[Exercise task] Copy every line of the records below verbatim, from first to last.

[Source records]
_ _ _

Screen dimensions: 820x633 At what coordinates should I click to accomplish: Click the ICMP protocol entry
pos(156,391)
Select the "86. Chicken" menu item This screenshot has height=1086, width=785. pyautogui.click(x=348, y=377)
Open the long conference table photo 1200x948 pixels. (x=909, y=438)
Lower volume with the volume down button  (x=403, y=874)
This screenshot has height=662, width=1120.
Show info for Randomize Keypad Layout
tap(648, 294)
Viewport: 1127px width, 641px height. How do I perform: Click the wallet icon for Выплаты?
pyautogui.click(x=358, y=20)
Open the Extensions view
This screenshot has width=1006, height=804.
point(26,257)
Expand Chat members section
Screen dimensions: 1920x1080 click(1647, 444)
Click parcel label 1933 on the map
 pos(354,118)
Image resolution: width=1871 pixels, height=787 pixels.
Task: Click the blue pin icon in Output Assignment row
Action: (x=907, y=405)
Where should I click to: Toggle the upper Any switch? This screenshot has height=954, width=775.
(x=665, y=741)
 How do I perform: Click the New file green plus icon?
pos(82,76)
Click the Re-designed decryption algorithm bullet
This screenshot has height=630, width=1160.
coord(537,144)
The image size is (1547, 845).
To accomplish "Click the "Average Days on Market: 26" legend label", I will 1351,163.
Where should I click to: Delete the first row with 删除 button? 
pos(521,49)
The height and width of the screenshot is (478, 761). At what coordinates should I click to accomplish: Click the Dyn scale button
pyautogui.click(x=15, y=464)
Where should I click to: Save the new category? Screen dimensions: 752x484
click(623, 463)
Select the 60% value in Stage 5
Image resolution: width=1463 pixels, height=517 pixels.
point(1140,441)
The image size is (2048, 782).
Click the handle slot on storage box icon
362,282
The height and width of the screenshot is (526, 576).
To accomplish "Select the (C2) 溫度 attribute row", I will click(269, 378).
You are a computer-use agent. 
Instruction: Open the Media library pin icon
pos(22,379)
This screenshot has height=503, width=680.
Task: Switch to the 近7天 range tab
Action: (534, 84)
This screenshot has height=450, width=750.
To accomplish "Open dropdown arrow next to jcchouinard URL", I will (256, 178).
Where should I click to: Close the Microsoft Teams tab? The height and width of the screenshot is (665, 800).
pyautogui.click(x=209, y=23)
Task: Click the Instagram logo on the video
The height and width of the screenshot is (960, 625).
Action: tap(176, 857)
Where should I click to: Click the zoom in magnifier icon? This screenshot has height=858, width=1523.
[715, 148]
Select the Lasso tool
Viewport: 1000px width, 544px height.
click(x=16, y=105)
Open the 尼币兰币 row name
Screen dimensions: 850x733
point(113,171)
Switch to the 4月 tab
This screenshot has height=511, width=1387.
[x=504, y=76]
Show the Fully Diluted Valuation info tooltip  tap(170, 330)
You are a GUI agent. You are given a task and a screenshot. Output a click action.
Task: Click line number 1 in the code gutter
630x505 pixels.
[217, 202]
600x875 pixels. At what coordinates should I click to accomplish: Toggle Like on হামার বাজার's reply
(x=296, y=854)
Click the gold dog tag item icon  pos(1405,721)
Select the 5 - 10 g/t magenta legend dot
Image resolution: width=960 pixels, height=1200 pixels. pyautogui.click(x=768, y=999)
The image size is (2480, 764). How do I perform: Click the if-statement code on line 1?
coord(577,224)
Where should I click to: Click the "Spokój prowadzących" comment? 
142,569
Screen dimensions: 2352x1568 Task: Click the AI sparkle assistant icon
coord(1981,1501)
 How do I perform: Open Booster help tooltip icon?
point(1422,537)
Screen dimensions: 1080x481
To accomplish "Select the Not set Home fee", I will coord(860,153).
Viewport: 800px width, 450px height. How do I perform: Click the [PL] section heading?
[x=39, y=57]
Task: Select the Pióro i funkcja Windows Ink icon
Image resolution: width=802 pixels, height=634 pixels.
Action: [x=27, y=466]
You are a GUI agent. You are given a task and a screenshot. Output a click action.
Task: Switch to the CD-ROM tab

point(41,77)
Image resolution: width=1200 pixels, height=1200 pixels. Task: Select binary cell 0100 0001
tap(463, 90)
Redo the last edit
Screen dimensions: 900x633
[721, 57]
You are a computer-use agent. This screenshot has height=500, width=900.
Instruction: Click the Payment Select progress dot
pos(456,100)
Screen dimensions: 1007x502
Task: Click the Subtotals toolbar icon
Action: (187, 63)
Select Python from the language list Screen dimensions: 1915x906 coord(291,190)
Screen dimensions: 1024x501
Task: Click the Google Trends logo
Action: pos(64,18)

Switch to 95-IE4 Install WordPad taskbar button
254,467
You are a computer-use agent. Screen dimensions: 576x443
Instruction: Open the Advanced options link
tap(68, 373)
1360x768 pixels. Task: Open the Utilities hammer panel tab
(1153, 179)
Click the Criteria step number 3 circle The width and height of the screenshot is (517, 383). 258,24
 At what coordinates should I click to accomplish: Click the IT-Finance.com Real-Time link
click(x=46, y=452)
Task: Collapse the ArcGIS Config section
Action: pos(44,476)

_ _ _

[Exercise result]
Screen dimensions: 820x633 At what coordinates should I click to accomplish: Click the ICMP protocol entry
pos(156,391)
Select the "86. Chicken" menu item This screenshot has height=1086, width=785. pyautogui.click(x=348, y=377)
Open the long conference table photo 1200x948 pixels. (x=909, y=438)
Lower volume with the volume down button  (x=403, y=874)
This screenshot has height=662, width=1120.
Show info for Randomize Keypad Layout
tap(648, 294)
Viewport: 1127px width, 641px height. How do I perform: Click the wallet icon for Выплаты?
pyautogui.click(x=358, y=20)
Open the Extensions view
This screenshot has width=1006, height=804.
point(26,257)
Expand Chat members section
Screen dimensions: 1920x1080 click(1647, 444)
Click parcel label 1933 on the map
 pos(354,118)
Image resolution: width=1871 pixels, height=787 pixels.
Task: Click the blue pin icon in Output Assignment row
Action: (x=907, y=405)
Where should I click to: Toggle the upper Any switch? This screenshot has height=954, width=775.
(x=665, y=741)
 How do I perform: Click the New file green plus icon?
pos(82,76)
Click the Re-designed decryption algorithm bullet
This screenshot has height=630, width=1160.
coord(537,144)
The image size is (1547, 845).
To accomplish "Click the "Average Days on Market: 26" legend label", I will 1351,163.
Where should I click to: Delete the first row with 删除 button? 
pos(521,49)
The height and width of the screenshot is (478, 761). At what coordinates should I click to accomplish: Click the Dyn scale button
pyautogui.click(x=15, y=464)
Where should I click to: Save the new category? Screen dimensions: 752x484
click(623, 463)
Select the 60% value in Stage 5
Image resolution: width=1463 pixels, height=517 pixels.
point(1140,441)
The image size is (2048, 782).
Click the handle slot on storage box icon
362,282
The height and width of the screenshot is (526, 576).
To accomplish "Select the (C2) 溫度 attribute row", I will click(269, 378).
You are a computer-use agent. 
Instruction: Open the Media library pin icon
pos(22,379)
This screenshot has height=503, width=680.
Task: Switch to the 近7天 range tab
Action: (534, 84)
This screenshot has height=450, width=750.
To accomplish "Open dropdown arrow next to jcchouinard URL", I will (256, 178).
Where should I click to: Close the Microsoft Teams tab? The height and width of the screenshot is (665, 800).
pyautogui.click(x=209, y=23)
Task: Click the Instagram logo on the video
The height and width of the screenshot is (960, 625).
Action: tap(176, 857)
Where should I click to: Click the zoom in magnifier icon? This screenshot has height=858, width=1523.
[715, 148]
Select the Lasso tool
Viewport: 1000px width, 544px height.
click(x=16, y=105)
Open the 尼币兰币 row name
Screen dimensions: 850x733
point(113,171)
Switch to the 4月 tab
This screenshot has height=511, width=1387.
[x=504, y=76]
Show the Fully Diluted Valuation info tooltip  tap(170, 330)
You are a GUI agent. You are given a task and a screenshot. Output a click action.
Task: Click line number 1 in the code gutter
630x505 pixels.
[217, 202]
600x875 pixels. At what coordinates should I click to accomplish: Toggle Like on হামার বাজার's reply
(x=296, y=854)
Click the gold dog tag item icon  pos(1405,721)
Select the 5 - 10 g/t magenta legend dot
Image resolution: width=960 pixels, height=1200 pixels. pyautogui.click(x=768, y=999)
The image size is (2480, 764). How do I perform: Click the if-statement code on line 1?
coord(577,224)
Where should I click to: Click the "Spokój prowadzących" comment? 
142,569
Screen dimensions: 2352x1568 Task: Click the AI sparkle assistant icon
coord(1981,1501)
 How do I perform: Open Booster help tooltip icon?
point(1422,537)
Screen dimensions: 1080x481
To accomplish "Select the Not set Home fee", I will coord(860,153).
Viewport: 800px width, 450px height. How do I perform: Click the [PL] section heading?
[x=39, y=57]
Task: Select the Pióro i funkcja Windows Ink icon
Image resolution: width=802 pixels, height=634 pixels.
Action: [x=27, y=466]
You are a GUI agent. You are given a task and a screenshot. Output a click action.
Task: Switch to the CD-ROM tab

point(41,77)
Image resolution: width=1200 pixels, height=1200 pixels. Task: Select binary cell 0100 0001
tap(463, 90)
Redo the last edit
Screen dimensions: 900x633
[721, 57]
You are a computer-use agent. This screenshot has height=500, width=900.
Instruction: Click the Payment Select progress dot
pos(456,100)
Screen dimensions: 1007x502
Task: Click the Subtotals toolbar icon
Action: (187, 63)
Select Python from the language list Screen dimensions: 1915x906 coord(291,190)
Screen dimensions: 1024x501
Task: Click the Google Trends logo
Action: pos(64,18)

Switch to 95-IE4 Install WordPad taskbar button
254,467
You are a computer-use agent. Screen dimensions: 576x443
Instruction: Open the Advanced options link
tap(68, 373)
1360x768 pixels. Task: Open the Utilities hammer panel tab
(1153, 179)
Click the Criteria step number 3 circle The width and height of the screenshot is (517, 383). 258,24
 At what coordinates should I click to accomplish: Click the IT-Finance.com Real-Time link
click(x=46, y=452)
Task: Collapse the ArcGIS Config section
Action: pos(44,476)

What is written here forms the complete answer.